What is required
Locate, in the data below, the line that contains "広告募集 (347, 2047)" and the line that contains "Черногория, Бар (559, 1882)"; reproduce exactly those two lines and every line between them, nothing more.
*** Opening Excerpted records ***
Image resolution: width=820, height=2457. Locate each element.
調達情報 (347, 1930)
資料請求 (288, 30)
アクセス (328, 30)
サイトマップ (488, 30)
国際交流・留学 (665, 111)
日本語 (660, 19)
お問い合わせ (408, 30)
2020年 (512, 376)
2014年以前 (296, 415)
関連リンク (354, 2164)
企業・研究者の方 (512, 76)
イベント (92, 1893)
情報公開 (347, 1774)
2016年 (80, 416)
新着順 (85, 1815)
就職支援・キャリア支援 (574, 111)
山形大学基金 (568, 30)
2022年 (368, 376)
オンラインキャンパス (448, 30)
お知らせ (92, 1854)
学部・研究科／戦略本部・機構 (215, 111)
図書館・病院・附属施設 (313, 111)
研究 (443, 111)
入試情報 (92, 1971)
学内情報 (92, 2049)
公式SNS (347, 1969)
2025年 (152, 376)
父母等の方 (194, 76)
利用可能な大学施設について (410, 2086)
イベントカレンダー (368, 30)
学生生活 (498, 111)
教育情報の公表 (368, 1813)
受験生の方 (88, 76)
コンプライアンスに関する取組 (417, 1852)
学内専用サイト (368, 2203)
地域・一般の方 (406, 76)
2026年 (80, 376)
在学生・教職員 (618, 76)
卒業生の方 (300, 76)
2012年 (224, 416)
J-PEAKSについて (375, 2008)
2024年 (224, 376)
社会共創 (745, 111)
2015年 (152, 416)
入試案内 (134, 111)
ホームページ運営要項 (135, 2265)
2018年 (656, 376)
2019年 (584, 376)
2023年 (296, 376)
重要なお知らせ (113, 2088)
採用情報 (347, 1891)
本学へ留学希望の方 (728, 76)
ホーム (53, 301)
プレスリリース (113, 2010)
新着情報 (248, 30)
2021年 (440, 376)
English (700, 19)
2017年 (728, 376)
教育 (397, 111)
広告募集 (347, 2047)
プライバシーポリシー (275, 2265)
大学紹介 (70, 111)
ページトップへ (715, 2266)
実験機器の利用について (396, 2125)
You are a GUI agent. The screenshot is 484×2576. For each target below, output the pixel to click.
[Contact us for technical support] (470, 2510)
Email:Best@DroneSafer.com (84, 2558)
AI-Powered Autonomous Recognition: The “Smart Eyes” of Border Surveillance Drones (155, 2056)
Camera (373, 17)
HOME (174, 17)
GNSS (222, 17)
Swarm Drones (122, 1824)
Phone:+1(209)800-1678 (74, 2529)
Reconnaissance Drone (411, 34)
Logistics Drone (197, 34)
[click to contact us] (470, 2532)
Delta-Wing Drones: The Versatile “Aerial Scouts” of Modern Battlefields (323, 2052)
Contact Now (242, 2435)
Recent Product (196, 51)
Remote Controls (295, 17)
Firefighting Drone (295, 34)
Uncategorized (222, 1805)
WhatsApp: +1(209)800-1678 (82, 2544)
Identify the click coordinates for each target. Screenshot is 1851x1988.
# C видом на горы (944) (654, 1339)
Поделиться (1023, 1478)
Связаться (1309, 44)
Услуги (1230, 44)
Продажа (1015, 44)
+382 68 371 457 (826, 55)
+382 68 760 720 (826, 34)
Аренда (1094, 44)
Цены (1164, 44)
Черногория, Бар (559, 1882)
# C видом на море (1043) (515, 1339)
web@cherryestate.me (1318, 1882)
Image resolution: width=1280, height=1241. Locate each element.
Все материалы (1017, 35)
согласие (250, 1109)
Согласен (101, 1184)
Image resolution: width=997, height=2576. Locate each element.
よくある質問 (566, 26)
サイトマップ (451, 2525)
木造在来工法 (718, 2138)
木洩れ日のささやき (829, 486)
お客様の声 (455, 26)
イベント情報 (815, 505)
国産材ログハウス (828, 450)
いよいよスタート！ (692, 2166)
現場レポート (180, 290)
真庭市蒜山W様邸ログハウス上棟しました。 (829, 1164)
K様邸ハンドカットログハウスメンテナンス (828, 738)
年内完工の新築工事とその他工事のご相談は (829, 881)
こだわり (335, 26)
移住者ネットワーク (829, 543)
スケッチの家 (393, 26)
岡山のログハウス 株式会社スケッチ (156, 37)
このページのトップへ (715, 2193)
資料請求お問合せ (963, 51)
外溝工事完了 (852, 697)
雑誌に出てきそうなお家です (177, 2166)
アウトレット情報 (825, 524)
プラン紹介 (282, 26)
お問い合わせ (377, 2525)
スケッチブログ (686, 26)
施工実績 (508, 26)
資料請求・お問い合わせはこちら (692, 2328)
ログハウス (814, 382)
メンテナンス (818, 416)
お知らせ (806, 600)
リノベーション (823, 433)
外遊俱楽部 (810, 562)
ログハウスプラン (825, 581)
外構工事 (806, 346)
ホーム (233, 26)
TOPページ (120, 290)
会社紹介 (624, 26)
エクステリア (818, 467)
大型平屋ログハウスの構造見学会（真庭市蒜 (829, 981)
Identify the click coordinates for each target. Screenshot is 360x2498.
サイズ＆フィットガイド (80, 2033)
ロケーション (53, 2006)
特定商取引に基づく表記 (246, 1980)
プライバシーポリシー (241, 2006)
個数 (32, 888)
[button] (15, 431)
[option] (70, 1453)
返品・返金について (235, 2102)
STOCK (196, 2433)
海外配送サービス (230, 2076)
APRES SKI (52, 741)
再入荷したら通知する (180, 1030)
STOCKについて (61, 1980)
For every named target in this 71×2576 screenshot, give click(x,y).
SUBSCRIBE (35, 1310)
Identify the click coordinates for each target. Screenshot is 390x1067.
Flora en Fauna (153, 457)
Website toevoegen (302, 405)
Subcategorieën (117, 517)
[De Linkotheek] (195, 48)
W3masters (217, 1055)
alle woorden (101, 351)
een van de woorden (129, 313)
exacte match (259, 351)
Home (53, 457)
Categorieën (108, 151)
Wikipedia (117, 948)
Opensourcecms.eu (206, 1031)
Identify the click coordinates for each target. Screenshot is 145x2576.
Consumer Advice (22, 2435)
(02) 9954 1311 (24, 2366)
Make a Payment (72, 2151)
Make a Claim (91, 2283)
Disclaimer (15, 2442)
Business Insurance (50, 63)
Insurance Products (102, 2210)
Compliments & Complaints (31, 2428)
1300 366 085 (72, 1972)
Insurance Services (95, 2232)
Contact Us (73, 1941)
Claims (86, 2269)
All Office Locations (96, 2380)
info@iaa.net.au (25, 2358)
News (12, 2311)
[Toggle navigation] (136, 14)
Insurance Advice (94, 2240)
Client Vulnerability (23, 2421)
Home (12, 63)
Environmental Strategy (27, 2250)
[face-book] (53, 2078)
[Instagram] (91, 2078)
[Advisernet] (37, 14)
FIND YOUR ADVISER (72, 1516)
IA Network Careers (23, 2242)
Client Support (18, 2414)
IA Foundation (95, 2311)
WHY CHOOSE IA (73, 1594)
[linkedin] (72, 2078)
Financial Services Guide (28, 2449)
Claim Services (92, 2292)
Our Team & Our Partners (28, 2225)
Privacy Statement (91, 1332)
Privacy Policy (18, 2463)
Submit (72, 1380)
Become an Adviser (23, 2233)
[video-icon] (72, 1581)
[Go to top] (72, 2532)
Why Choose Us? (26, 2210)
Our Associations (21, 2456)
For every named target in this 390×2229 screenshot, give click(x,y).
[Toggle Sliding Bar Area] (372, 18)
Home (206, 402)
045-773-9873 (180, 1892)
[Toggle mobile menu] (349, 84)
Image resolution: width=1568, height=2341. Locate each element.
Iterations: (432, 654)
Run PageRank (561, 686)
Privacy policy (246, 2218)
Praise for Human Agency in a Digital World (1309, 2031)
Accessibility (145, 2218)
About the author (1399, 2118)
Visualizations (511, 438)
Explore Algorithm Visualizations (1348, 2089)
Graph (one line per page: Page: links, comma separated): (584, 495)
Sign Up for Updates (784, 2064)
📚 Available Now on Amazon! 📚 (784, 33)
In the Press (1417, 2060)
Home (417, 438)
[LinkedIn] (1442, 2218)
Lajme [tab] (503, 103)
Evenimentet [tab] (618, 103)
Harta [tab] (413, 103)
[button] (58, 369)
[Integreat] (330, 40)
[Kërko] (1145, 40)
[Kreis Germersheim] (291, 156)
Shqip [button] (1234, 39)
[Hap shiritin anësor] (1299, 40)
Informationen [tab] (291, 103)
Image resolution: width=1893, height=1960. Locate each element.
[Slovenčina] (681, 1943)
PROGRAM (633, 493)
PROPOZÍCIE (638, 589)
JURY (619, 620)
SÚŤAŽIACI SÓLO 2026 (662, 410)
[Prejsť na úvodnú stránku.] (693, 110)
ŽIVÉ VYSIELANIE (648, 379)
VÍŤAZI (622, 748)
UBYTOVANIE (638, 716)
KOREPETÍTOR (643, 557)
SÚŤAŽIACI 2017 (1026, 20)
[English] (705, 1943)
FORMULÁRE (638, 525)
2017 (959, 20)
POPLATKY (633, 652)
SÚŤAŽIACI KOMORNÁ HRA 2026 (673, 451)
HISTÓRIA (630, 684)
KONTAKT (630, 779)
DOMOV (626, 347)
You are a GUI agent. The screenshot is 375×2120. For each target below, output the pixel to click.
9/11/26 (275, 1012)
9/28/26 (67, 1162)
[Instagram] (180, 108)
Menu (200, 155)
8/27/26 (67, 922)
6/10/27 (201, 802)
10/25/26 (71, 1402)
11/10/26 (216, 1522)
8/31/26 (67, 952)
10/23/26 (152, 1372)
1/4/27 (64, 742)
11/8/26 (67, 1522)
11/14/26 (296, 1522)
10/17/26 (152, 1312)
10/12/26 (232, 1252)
*** Closing Excerpted records ***
Exercise output
広告募集 (347, 2047)
プライバシーポリシー (275, 2265)
大学紹介 (70, 111)
ページトップへ (715, 2266)
実験機器の利用について (396, 2125)
You are a GUI agent. The screenshot is 484×2576. For each target below, output the pixel to click.
[Contact us for technical support] (470, 2510)
Email:Best@DroneSafer.com (84, 2558)
AI-Powered Autonomous Recognition: The “Smart Eyes” of Border Surveillance Drones (155, 2056)
Camera (373, 17)
HOME (174, 17)
GNSS (222, 17)
Swarm Drones (122, 1824)
Phone:+1(209)800-1678 (74, 2529)
Reconnaissance Drone (411, 34)
Logistics Drone (197, 34)
[click to contact us] (470, 2532)
Delta-Wing Drones: The Versatile “Aerial Scouts” of Modern Battlefields (323, 2052)
Contact Now (242, 2435)
Recent Product (196, 51)
Remote Controls (295, 17)
Firefighting Drone (295, 34)
Uncategorized (222, 1805)
WhatsApp: +1(209)800-1678 (82, 2544)
Identify the click coordinates for each target. Screenshot is 1851x1988.
# C видом на горы (944) (654, 1339)
Поделиться (1023, 1478)
Связаться (1309, 44)
Услуги (1230, 44)
Продажа (1015, 44)
+382 68 371 457 (826, 55)
+382 68 760 720 (826, 34)
Аренда (1094, 44)
Цены (1164, 44)
Черногория, Бар (559, 1882)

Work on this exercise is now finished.